Multiple factors can influence the expression of the construct, such as the plasmid copy number and proper insulation from upstream and downstream sequences. So far, the msfGFP reporter constructs have been genomically integrated in the host as a single copy. To determine the impact of the copy number on msfGFP production, the reporter construct Pphi15, MCP-msfgfp is integrated in identical vectors with different origins of replication: pSEVA621 (RK2-low copy number), pSEVA631 (pBBR1-medium copy number), pSEVA641 (pR01600/ColE1-high copy number) and pSEVA651 (RSF1010-high copy number). When introducing the vectors in P. putida carrying pSTDesX.phi15RNAP none of the transformants contained the desired vector. This result is in line with the work of several other research groups, who did not succeed to support both a T7-like phage RNAP and the corresponding promoter on DNA vectors. Therefore, we attempted to introduce the vectors in P. putida where the phi15 RNAP is genomically integrated in PP13, PP5322 and PP5042, respectively. All of the strains were able to tolerate and replicate pSEVA621.Pphi15, MCP-msfGFP, while no transformants were obtained for the pSEVA641 backbone. Furthermore, only P. putida PP5042::phi15rnap was electroporated successfully with pSEVA631. Pphi15, MCP-msfGFP and pSEVA651. Pphi15, MCP-msfGFP.

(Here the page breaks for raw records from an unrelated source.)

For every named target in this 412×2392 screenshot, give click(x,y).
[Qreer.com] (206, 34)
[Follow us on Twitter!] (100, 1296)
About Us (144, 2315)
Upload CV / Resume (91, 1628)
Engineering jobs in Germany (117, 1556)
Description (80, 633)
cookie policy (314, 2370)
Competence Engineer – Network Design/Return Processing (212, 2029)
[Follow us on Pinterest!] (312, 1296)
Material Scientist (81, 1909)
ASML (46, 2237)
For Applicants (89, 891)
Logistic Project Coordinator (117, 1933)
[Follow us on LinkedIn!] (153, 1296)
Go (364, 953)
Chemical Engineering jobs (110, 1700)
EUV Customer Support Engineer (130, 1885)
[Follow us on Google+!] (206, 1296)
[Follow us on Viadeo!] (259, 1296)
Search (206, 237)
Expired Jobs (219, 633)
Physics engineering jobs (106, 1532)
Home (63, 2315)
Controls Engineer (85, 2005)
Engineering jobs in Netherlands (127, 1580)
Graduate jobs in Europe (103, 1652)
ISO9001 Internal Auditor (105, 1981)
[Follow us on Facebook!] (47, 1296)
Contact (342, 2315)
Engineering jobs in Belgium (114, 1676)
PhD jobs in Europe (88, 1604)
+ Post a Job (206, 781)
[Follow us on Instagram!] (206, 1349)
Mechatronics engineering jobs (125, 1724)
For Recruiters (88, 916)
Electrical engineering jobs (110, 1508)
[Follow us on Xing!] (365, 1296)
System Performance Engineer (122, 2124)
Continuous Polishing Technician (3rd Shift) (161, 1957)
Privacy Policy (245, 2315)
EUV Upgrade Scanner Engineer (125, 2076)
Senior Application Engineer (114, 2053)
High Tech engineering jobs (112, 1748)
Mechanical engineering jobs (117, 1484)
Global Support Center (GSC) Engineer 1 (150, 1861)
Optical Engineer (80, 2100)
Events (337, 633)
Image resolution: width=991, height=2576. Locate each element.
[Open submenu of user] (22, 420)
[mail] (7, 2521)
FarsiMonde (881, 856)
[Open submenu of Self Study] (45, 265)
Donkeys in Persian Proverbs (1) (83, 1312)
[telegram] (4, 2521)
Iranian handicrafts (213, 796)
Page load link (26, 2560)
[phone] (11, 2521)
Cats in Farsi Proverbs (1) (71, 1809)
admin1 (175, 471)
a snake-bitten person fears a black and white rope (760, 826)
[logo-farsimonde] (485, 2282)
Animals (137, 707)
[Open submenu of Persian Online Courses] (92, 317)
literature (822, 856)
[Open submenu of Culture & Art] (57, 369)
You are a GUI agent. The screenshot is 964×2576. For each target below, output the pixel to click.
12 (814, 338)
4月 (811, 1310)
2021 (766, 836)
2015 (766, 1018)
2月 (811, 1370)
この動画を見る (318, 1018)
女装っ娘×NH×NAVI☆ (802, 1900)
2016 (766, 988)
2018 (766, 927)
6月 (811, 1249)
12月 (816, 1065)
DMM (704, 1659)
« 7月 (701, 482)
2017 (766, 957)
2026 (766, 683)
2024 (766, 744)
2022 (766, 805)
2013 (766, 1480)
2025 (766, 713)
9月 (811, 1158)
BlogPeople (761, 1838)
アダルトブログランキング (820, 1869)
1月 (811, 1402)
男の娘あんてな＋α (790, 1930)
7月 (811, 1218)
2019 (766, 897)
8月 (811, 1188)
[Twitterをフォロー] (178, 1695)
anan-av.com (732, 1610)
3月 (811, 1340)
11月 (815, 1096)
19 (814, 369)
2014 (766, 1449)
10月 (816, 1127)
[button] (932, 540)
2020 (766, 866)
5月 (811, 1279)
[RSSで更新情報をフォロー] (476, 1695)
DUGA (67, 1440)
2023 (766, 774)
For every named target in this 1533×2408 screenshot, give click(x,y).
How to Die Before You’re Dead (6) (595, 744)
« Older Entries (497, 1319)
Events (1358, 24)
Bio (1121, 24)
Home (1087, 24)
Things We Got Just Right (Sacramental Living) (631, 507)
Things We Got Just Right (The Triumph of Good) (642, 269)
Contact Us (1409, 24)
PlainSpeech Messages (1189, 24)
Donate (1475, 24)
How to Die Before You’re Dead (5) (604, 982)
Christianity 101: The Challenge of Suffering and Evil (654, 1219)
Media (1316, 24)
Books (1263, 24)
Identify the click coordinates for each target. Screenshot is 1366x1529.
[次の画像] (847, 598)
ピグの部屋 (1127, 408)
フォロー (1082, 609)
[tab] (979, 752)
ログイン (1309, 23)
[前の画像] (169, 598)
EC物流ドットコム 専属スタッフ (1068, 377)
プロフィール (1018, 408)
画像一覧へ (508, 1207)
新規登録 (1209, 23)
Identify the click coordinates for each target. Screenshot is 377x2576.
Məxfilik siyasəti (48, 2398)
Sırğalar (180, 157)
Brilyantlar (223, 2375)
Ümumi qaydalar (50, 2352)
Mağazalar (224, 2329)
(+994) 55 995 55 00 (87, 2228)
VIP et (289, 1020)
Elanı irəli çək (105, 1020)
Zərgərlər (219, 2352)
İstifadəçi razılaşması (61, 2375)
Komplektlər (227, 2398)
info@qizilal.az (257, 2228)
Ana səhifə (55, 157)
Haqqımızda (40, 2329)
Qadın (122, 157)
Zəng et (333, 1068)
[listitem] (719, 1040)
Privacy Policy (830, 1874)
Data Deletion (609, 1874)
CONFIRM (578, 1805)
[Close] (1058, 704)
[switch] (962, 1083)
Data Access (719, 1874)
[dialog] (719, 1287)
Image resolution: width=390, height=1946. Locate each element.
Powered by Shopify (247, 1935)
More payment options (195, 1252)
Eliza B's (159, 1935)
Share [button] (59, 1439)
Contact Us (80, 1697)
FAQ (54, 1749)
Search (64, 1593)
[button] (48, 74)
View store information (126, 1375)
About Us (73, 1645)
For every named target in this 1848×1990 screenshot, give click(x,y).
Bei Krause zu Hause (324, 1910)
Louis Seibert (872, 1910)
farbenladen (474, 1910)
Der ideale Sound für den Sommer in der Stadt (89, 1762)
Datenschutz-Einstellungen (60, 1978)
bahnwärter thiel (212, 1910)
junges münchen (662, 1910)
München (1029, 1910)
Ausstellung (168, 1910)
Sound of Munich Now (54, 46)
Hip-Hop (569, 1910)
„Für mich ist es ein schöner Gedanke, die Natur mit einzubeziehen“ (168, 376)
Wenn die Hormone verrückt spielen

The OD600 and fluorescence intensity of all obtained transformants were measured for 12 h after induction with 0.3 mM 3 mBz and displayed in FIG. 25. For all integration sites, the cell cultures have a significantly lower OD600 after 12 h of growth when the reporter construct vector-borne instead of integrated in the host's Tn7 landing site (P<0.0001). Moreover, for integration site PP13, almost no cell growth occurred after 12 h of incubation in the presence of 0.3 mM 3 mBz (FIG. 25). Due to this very stunted cell growth, it would be incorrect to compare the performance of the different strains based on their normalized msfGFP levels. Therefore, the absolute msfGFP levels were examined instead (FIG. 25), clearly indicating that a single copy reporter construct is highly favorable over multicopy variants, no matter in which locus the phi15 RNAP is integrated. For P. putida strains with phi15 RNAP integrated in PP13, PP5322 or PP5042, the single copy construct shows minimal impact on cell growth, while enabling very high absolute and normalized msfGFP expression levels. Based on these results, the pBGDes vector will be used as a backbone to create our final expression construct.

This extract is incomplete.